▸ ACTIVITIES
**a.** In the article on the Equalisation Fund hospitals, how much was the ministry allocated in the 2016/17 financial year to build the hospitals?
**b.** From the article on the Equalisation Fund hospitals, extract verbatim the passage between "The current situation, Mr" and "urged the governors.", inclusive.

The Equalisation Fund Advisory Board, under the auspices of which the hospitals were built between December 2017 and May 2019, was declared an illegal entity via a High Court decision in November 2019.

This means that the hospitals, which are complete, remain unused as the national government cannot hand over structures that were constructed by an entity that the courts have declared illegal.

Health Cabinet Secretary Mutahi Kagwe has resorted to pleading with the counties to accept the hospitals.

“It would be prudent that the facilities be handed over so that they can be used as response centres to the (Covid-19) pandemic in marginalised counties,” Mr Kagwe said in an April 2 letter addressed to Council of Governors chairman Wycliffe Oparanya.



The letter has also been copied to Attorney-General Kihara Kariuki, Treasury Cabinet Secretary Ukur Yatani and Health Principal Secretary Susan Mochache.

The current situation, Mr Kagwe says, means that the Equalisation Fund budget cannot be uploaded to the Ifmis system to enable processing of payments.

In the 2016/17 financial year, Mr Kagwe said, the ministry was allocated Sh1.964 billion to build the hospitals. He now wants the matter settled out of court and modalities of handing over the hospitals agreed upon.

“Allow the National Treasury to upload the budget for the 2019/20 budget to facilitate payments of pending bills in line with the presidential directive and allow contractors to complete the remaining works,” he urged the governors.

In the November 2019 ruling, the High Court held that the national government was only limited to the operational aspects of the fund, including the preparation, allocation and execution of budgetary decisions with regard to that account, using established financial procedures.

“These provisions do not give the national government any powers in relation to the decisions and manner of expenditure of the monies in that account. Under Articles 204 and 216, these functions are the preserve of the Commission on Revenue Allocation (CRA),” the High Court ruled.


This was a huge win to the 14 counties that joined the Senate and the CRA to file the case that sought to have the court declare that the fund, meant for the benefit of marginalised counties, can only be disbursed by the national government through the respective county governments, and in accordance with the recommendations made by the CRA as approved by Parliament.

They are Turkana, Mandera, Wajir, Marsabit, Samburu, West Pokot, Tana River, Narok, Kwale, Garissa, Kilifi, Taita Taveta, Isiolo, and Lamu.

In 2018, they shared Sh11.98 billion, with Turkana getting the largest share at Sh1.05 billion followed by Mandera (Sh967.6 million) and Wajir (Sh929.8 million).

The other big beneficiaries were Marsabit (Sh886.2 million), Samburu (Sh869.7 million) and Tana River (Sh859 million).

▸ PROVIDED MATERIAL
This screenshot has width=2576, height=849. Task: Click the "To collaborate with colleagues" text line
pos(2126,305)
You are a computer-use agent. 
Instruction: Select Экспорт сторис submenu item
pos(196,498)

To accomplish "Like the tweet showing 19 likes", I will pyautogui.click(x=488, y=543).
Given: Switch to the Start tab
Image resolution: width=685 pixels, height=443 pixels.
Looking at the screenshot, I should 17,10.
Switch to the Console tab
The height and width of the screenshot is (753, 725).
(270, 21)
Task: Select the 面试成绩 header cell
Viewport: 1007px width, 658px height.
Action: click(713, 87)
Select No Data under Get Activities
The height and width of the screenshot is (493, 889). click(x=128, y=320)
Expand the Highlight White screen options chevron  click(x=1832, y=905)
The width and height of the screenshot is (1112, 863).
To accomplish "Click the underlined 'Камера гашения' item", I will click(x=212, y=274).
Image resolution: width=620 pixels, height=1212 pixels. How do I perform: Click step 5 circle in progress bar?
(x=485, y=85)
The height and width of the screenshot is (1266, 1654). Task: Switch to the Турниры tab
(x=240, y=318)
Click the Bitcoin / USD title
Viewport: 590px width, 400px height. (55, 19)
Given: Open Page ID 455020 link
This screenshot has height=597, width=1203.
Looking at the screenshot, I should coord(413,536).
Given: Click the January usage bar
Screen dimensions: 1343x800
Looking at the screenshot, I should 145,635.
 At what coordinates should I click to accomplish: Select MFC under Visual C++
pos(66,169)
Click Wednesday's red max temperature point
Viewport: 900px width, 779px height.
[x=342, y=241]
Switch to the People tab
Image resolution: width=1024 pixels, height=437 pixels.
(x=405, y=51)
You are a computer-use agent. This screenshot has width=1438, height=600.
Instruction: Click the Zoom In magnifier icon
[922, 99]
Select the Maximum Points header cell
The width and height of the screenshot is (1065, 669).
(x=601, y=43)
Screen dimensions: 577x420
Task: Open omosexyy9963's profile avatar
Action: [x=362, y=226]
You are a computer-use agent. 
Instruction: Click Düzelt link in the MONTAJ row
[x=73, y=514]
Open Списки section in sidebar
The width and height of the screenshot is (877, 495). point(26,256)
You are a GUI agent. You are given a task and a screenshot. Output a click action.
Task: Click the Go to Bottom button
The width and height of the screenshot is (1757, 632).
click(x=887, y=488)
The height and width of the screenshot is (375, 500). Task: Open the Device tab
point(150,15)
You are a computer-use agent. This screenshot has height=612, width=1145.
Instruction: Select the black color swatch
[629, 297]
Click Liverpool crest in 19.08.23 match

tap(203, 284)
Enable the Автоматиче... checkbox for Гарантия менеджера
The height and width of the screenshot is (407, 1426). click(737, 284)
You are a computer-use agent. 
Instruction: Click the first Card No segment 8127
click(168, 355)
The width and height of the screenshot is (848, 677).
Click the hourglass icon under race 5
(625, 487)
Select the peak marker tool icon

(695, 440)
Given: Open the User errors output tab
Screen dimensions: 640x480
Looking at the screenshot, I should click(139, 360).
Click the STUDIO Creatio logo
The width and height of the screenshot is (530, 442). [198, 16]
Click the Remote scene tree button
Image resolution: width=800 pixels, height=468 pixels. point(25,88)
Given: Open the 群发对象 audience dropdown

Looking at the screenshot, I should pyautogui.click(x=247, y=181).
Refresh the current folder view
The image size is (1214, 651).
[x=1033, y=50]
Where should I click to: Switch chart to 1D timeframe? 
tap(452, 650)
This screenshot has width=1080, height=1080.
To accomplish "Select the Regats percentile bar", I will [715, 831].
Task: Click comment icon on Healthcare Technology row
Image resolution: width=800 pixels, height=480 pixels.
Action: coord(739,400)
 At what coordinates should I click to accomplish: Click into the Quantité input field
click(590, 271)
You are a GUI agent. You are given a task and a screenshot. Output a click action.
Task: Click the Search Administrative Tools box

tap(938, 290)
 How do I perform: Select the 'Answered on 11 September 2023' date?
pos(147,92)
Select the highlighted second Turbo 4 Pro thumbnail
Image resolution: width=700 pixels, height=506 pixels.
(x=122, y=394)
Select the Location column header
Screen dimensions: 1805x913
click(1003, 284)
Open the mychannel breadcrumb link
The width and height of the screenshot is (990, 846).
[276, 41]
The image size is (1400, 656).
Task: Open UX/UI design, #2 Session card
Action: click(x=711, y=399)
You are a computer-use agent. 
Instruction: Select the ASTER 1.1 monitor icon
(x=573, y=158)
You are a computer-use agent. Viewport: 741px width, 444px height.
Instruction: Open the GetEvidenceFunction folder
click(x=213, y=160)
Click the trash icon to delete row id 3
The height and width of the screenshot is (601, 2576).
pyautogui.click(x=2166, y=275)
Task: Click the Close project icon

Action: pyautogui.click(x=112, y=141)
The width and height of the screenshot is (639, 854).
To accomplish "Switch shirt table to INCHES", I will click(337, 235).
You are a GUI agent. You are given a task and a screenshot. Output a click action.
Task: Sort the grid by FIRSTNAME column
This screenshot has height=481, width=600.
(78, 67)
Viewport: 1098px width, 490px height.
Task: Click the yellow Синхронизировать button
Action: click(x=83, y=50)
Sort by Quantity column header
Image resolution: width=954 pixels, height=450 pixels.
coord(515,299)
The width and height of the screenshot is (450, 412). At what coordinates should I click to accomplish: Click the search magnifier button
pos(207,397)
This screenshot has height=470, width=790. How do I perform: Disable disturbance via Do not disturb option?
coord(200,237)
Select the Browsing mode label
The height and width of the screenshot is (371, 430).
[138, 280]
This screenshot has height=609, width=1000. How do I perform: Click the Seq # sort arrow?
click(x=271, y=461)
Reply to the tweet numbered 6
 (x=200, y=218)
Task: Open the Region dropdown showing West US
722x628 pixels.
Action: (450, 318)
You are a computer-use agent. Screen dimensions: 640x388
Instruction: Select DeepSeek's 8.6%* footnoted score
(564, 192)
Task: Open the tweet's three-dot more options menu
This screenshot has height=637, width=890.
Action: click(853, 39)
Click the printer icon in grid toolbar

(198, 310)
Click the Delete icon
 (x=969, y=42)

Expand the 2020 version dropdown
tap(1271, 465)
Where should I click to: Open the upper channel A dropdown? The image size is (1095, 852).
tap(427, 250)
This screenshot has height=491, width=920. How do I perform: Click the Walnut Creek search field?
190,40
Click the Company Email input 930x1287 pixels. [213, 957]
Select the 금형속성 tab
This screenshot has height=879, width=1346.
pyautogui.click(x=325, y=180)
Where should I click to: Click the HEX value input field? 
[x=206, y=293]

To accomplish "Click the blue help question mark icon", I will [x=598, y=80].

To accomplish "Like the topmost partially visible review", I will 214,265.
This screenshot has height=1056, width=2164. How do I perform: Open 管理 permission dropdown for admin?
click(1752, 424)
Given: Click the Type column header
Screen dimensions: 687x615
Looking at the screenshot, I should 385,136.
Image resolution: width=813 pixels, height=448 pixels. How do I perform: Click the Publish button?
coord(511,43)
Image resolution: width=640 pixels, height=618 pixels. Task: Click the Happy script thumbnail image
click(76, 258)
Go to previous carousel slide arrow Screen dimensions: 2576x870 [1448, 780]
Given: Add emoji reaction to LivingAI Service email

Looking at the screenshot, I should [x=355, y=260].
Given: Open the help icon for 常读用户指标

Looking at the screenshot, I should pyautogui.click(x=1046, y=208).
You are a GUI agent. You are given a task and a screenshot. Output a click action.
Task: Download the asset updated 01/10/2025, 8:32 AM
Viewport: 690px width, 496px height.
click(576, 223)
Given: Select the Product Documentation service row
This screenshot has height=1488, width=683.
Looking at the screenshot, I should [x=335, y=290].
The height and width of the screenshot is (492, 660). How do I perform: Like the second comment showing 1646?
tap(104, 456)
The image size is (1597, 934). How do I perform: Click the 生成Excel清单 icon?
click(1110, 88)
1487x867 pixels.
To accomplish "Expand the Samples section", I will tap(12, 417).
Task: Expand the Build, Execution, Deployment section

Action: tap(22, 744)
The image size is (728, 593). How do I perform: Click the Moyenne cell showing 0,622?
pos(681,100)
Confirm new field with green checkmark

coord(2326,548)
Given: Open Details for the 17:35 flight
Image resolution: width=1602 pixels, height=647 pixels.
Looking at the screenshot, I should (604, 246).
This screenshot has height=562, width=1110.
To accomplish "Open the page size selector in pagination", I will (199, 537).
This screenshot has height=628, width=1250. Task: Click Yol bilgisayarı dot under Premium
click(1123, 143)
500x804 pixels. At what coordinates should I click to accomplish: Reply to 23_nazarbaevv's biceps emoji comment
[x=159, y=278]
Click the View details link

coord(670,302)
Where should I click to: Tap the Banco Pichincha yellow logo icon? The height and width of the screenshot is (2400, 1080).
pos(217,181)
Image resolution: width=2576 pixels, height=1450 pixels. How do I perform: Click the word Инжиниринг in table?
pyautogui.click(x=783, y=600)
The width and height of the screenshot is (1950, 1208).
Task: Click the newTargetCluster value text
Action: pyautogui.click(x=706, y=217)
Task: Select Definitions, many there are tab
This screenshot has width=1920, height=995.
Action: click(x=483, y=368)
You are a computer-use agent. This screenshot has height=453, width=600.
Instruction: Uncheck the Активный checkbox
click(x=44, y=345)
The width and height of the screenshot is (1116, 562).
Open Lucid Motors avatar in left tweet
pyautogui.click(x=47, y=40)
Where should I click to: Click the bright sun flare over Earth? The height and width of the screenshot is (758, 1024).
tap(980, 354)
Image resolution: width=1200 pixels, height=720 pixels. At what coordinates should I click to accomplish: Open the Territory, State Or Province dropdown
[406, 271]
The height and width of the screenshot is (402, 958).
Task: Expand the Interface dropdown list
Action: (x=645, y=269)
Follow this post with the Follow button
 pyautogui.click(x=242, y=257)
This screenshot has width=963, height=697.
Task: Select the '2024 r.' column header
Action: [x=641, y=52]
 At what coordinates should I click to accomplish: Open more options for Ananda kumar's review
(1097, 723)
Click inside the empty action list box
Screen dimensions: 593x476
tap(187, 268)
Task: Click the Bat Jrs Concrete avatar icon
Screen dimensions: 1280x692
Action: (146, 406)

▸ EXPECTED RESPONSES
**a.** Sh1.964 billion.

**b.**
The current situation, Mr Kagwe says, means that the Equalisation Fund budget cannot be uploaded to the Ifmis system to enable processing of payments.

In the 2016/17 financial year, Mr Kagwe said, the ministry was allocated Sh1.964 billion to build the hospitals. He now wants the matter settled out of court and modalities of handing over the hospitals agreed upon.

“Allow the National Treasury to upload the budget for the 2019/20 budget to facilitate payments of pending bills in line with the presidential directive and allow contractors to complete the remaining works,” he urged the governors.